ECLI:NL:CRVB:2016:3543
Centrale Raad van Beroep
- Hoger beroep
- Rechtspraak.nl
Niet-ontvankelijkheid van bezwaar wegens te late machtiging in het kader van de Wet werk en bijstand
In deze zaak heeft de Centrale Raad van Beroep op 13 september 2016 uitspraak gedaan in hoger beroep tegen een eerdere uitspraak van de rechtbank Noord-Nederland. De zaak betreft een bezwaar dat niet-ontvankelijk is verklaard omdat de machtiging van de gemachtigde te laat is ontvangen. Appellante had zich op 7 oktober 2013 gemeld voor bijstand op grond van de Wet werk en bijstand (WWB) en had op 10 oktober 2013 een aanvraag ingediend. Het college van burgemeester en wethouders van Midden-Drenthe heeft de aanvraag op 27 februari 2014 afgewezen en de verstrekte voorschotten teruggevorderd. Appellante heeft bezwaar gemaakt, maar de machtiging van haar gemachtigde, B, werd pas op 24 april 2014 overgelegd, terwijl deze voor 22 april 2014 had moeten zijn ingediend. Het college heeft het bezwaar niet-ontvankelijk verklaard, wat door de rechtbank werd bevestigd.

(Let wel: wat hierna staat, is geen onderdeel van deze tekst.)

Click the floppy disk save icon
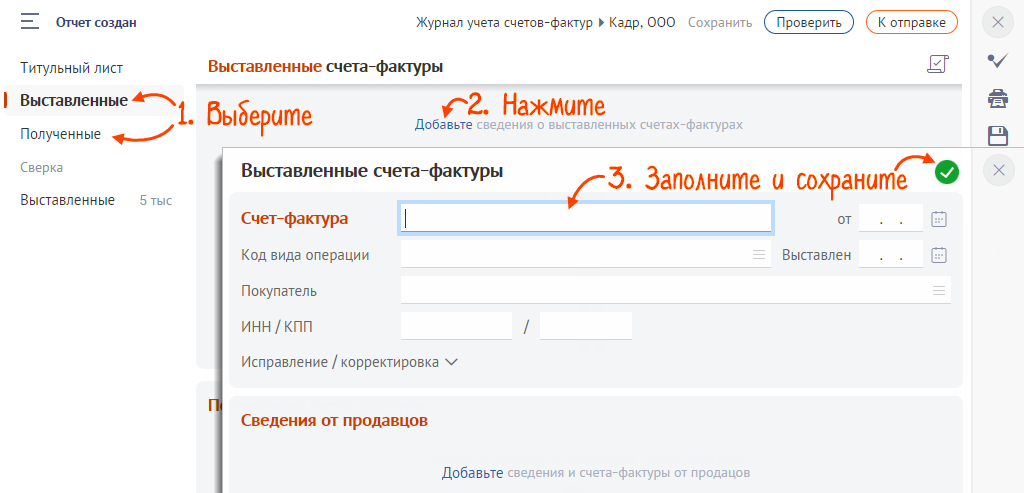997,135
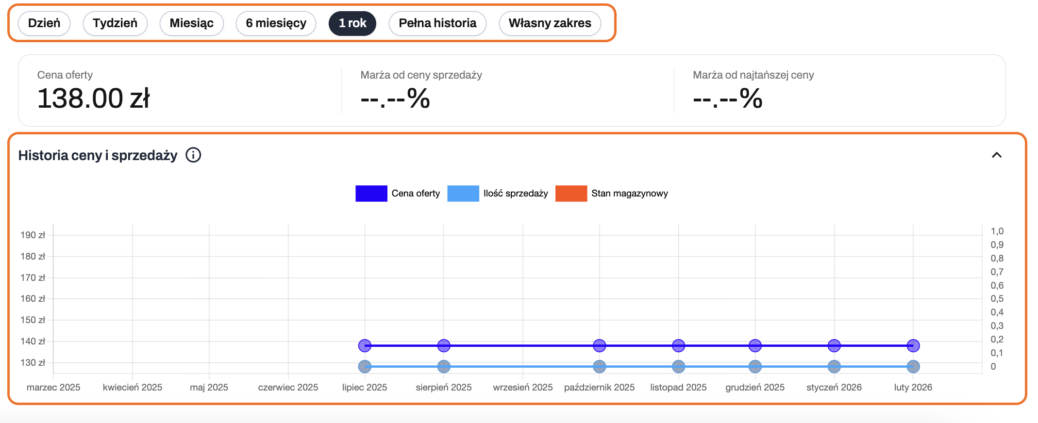The height and width of the screenshot is (423, 1038).
Task: Click the sierpień 2025 price data point
Action: pyautogui.click(x=443, y=346)
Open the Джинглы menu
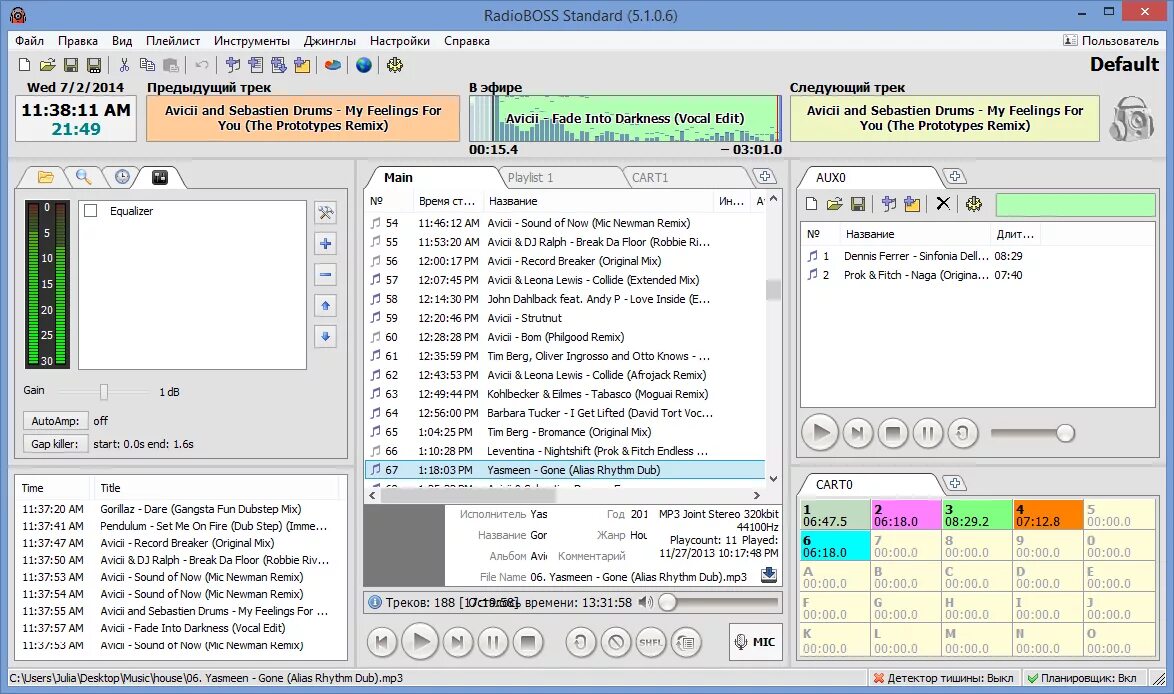This screenshot has width=1174, height=694. tap(329, 41)
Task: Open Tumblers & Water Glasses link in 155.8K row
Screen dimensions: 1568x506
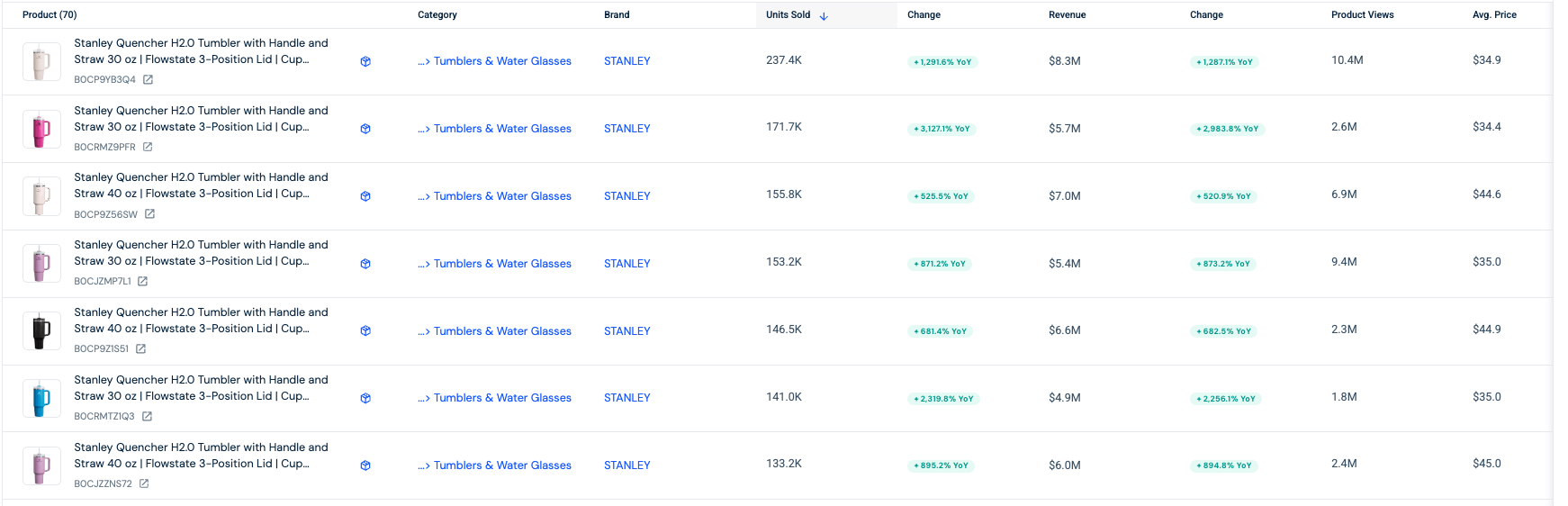Action: 502,196
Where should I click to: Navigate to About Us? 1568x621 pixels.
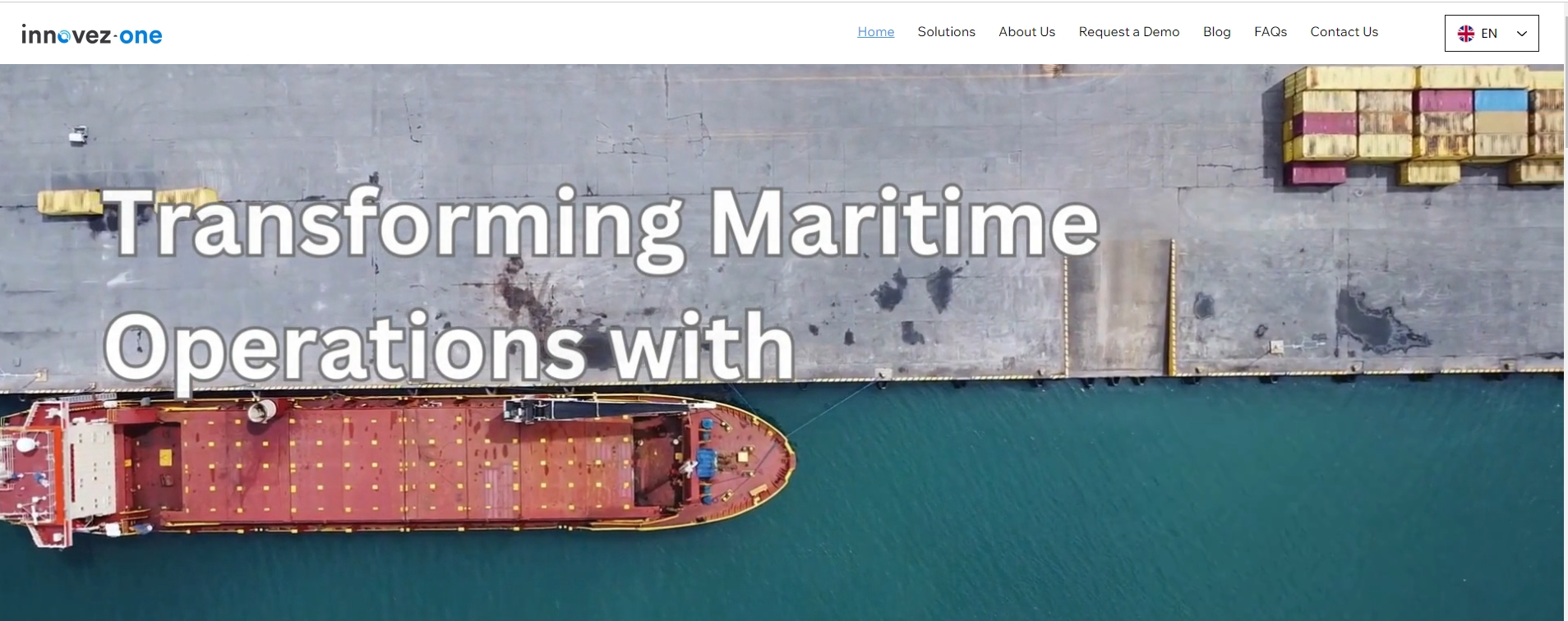[1027, 32]
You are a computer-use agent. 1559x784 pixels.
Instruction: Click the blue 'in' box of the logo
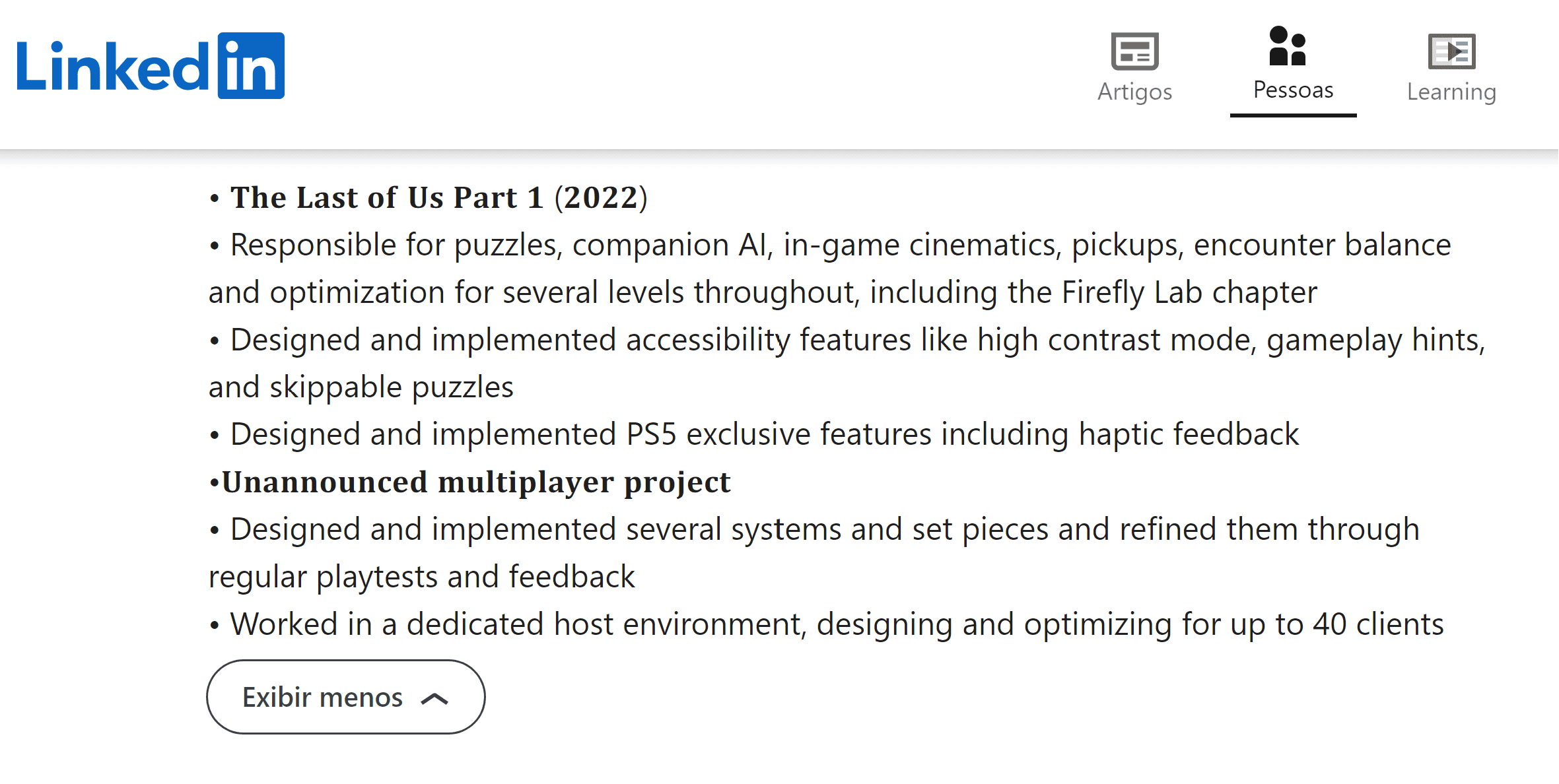coord(251,66)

In hoger beroep heeft appellante aangevoerd dat de niet-ontvankelijkverklaring disproportioneel is, omdat zij hierdoor in financiële problemen is gekomen. De Raad heeft echter geoordeeld dat het college in redelijkheid gebruik heeft kunnen maken van de bevoegdheid om het bezwaar niet-ontvankelijk te verklaren, aangezien B niet tijdig de vereiste machtiging heeft overgelegd. De Raad heeft daarbij verwezen naar de relevante artikelen uit de Algemene wet bestuursrecht (Awb) en eerdere rechtspraak. De Raad heeft de uitspraak van de rechtbank bevestigd en geen aanleiding gezien voor een veroordeling in de proceskosten.